Oversold Cemetery is one that I don't see around very much but I really like - it's a bit like a powered down version of Recurring Nightmare, and while it can lead to some repetitive games in the same way, it at least doesn't have the super high ceiling of Nightmare and I do like having that sort of effect around.

I have a large-ish construct count and I have really liked Scrapyard Recombiner, it's surprising how many things it can fetch.

People should play more Un-cards.
 
Okay, I don't think anyone wants me to talk about all 98 cards I run in the 0-1% category of being genius (or the 105 spicy ones), so I'll just cherrypick a few examples of cards that should really rank higher in my opinion and explain why. Here are my top 10 genius includes in terms of how surprised I was to spot them there, but not in order.



This is probably my favorite magic card, so I might be a little biased, but it just seems that I always want this in my deck. It is incredible in self mill decks, as it does double duty. You'll never mill yourself and you can Worldly Tutor for every creature that once hit the grave. It also has many sweet micro interactions like top of your library matters effects or cycling payoffs (you can cycle that Horror of the Broken Lands again whenever you want). I love the comfortable feeling of safety dredging with this in my hand. The toolbox-ness also adds agency as long as you design your cube that there will usually be more than one interesting option in your gy.



It's a fairer FTK (only because it costs more tbh) that has some utility in promoting a devotion or goblin theme. I think more cubes outside the high power levels should consider this.



Similar. It is no Consecrated Sphinx, but it's a pretty potent blue finisher in your average control or tempo decks (5 mana makes it easily castable there too) and it's also one of blues best landfall payoffs. I think in every cube where a 5-drop doesn't need to generate immediate value, the designer should think about this once.



Rofellos is a high power cube staple, isn't it? This is a 4-mana rofellos that is much harder to remove. Doesn't start ramping on turn 3 usually, but you can easily untap with this on turn 4 with then double digits of green mana and if you cast this, when you already have more than 4, itcan pay for itself. It's the #1 reason in my cube to go mono green and definitely more powerful than people seem to give it credit for.



This is probably my best removal spell in black and I'd cut it (just like FoF) if it weren't so much fun.
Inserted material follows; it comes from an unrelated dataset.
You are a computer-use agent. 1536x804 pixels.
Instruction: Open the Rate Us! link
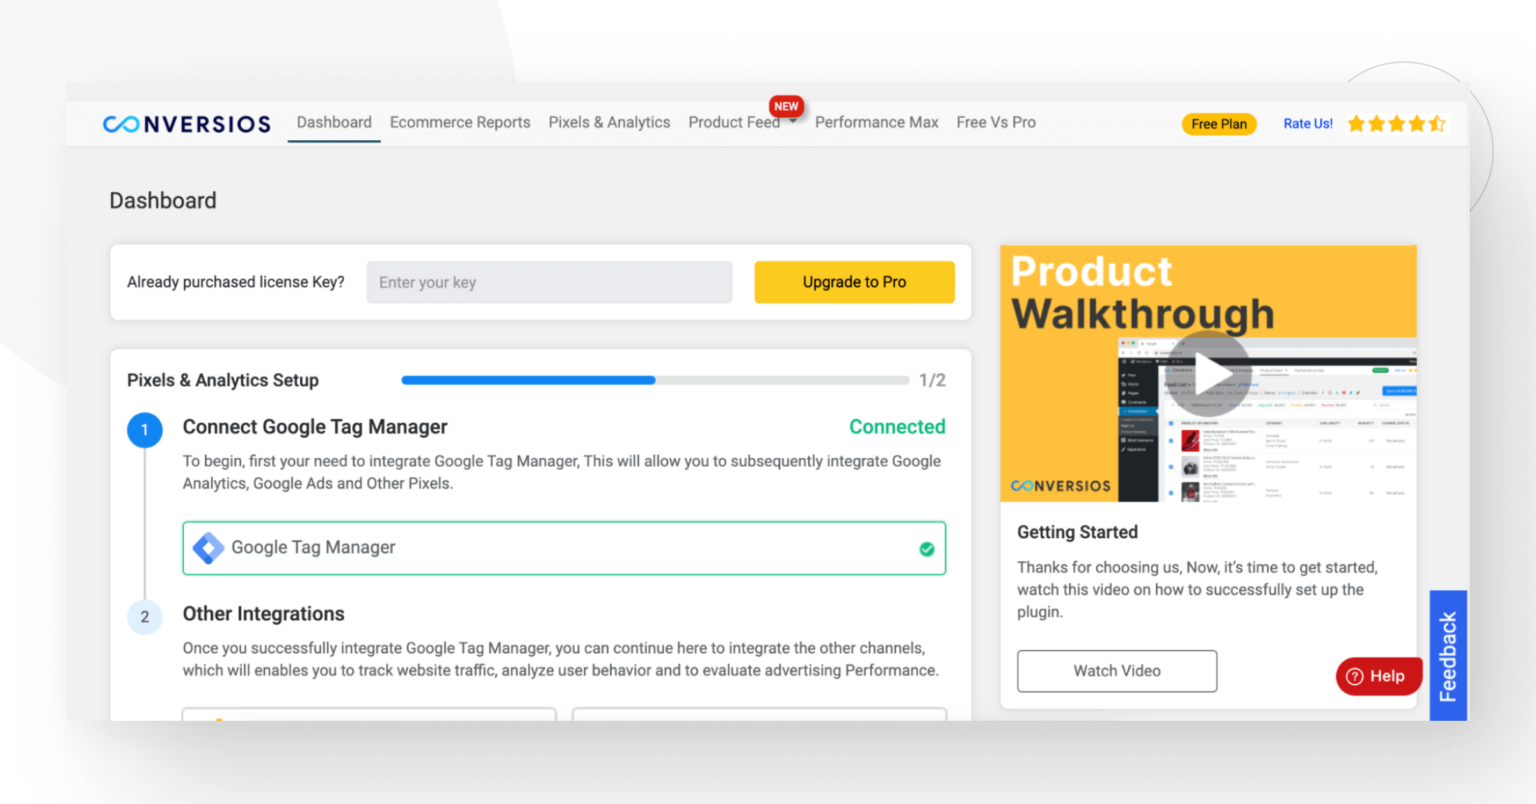click(1308, 123)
With two guys out it's an edict but then it just gets better and better, even useful against absurdly wide boards. It's maybe not quite as consistent as the strong Terror variants of today, but it should be in more lists imo.



Everyone runs Wildfire, but nobody runs this? Seriously, this is very close in power level and even more devastating with the many payoffs that leave something behind when they die (like TukTuk the Explorer) or the ones that don't die to any amount of damage, like the next one on this list ...
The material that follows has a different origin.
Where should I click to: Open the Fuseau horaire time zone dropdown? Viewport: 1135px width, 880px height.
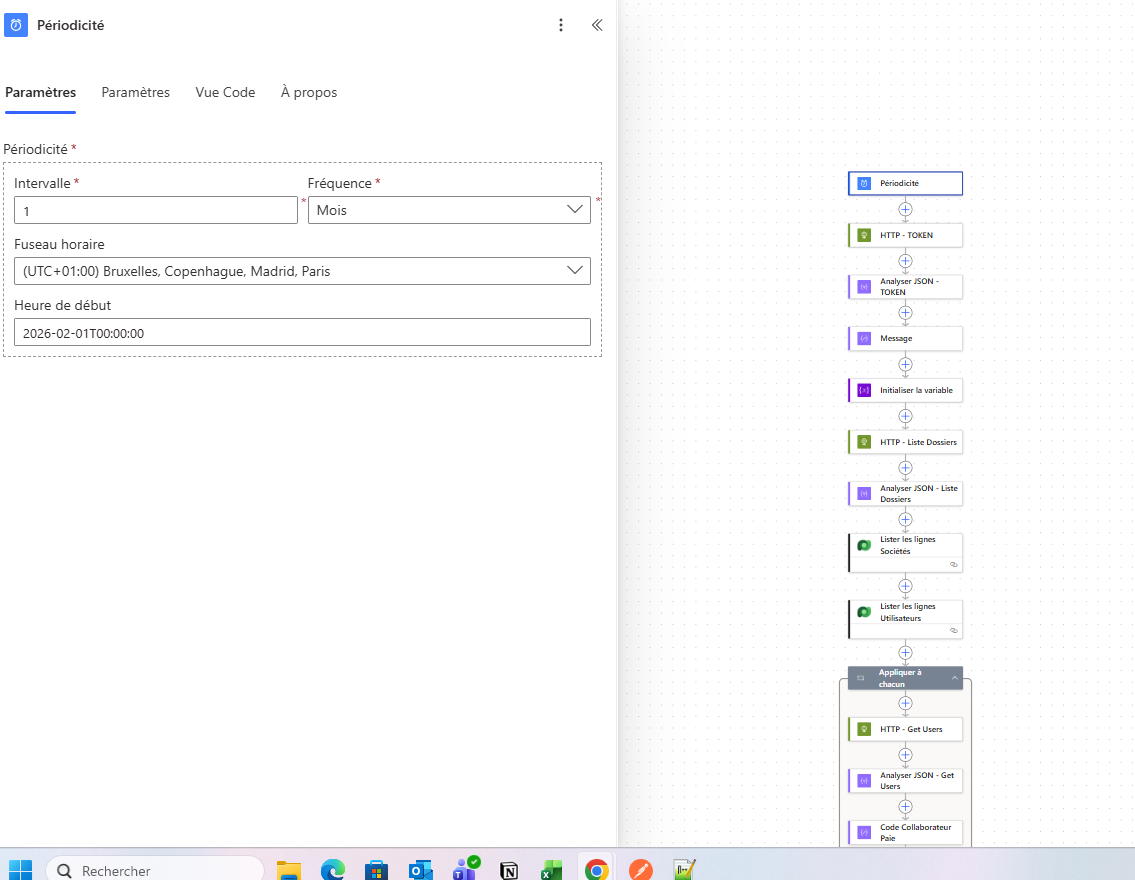pyautogui.click(x=302, y=271)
This is a pretty good finisher, survives board wipes, dodge's sorcery speed removal in general, works with artifact and proliferate themes and it's flexibility makes it just never bad. You need to hold back one mana if you want to block immediately with it, but that's usually worth it and therefor I like this much more than Endless One.
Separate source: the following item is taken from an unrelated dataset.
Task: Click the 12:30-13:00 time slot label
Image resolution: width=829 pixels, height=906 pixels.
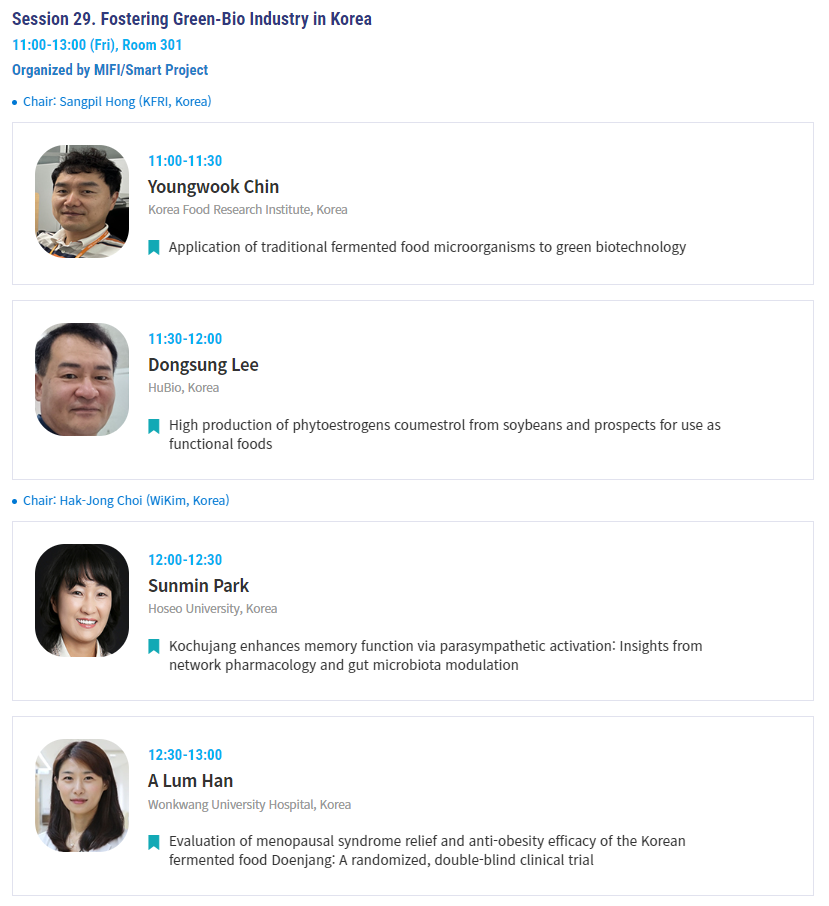Action: (x=185, y=755)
I don't know, I could imagine that Soltari Champions days of being a "cube staple" are counted at high power levels, but it's still a great card. And this mouse is not far off. It can even be better in one of the many cubes with some form of fetchlands in their mana base.



Blacks most creative draw spell. If they don't kill it right away, you'll most often get a 2-for-1 at least, and even when you're so behind, that this has to chump block something with toughness > 3, it will still replace itself at the very least. But then, as a creature, it's also easily recurable. And there are few things as cool as wiping the board with Black Sun's Zenith and drawing four or five cards of the Urchins.



It's not as cheap to cast as Cursed Scroll, but it's cheaper to activate and you can do so with more than one card in hand. This also opens up synergies with some themes that red and green can make good use of like madness or loam. Plus, it's some great inevitability for aggro decks even without synergies.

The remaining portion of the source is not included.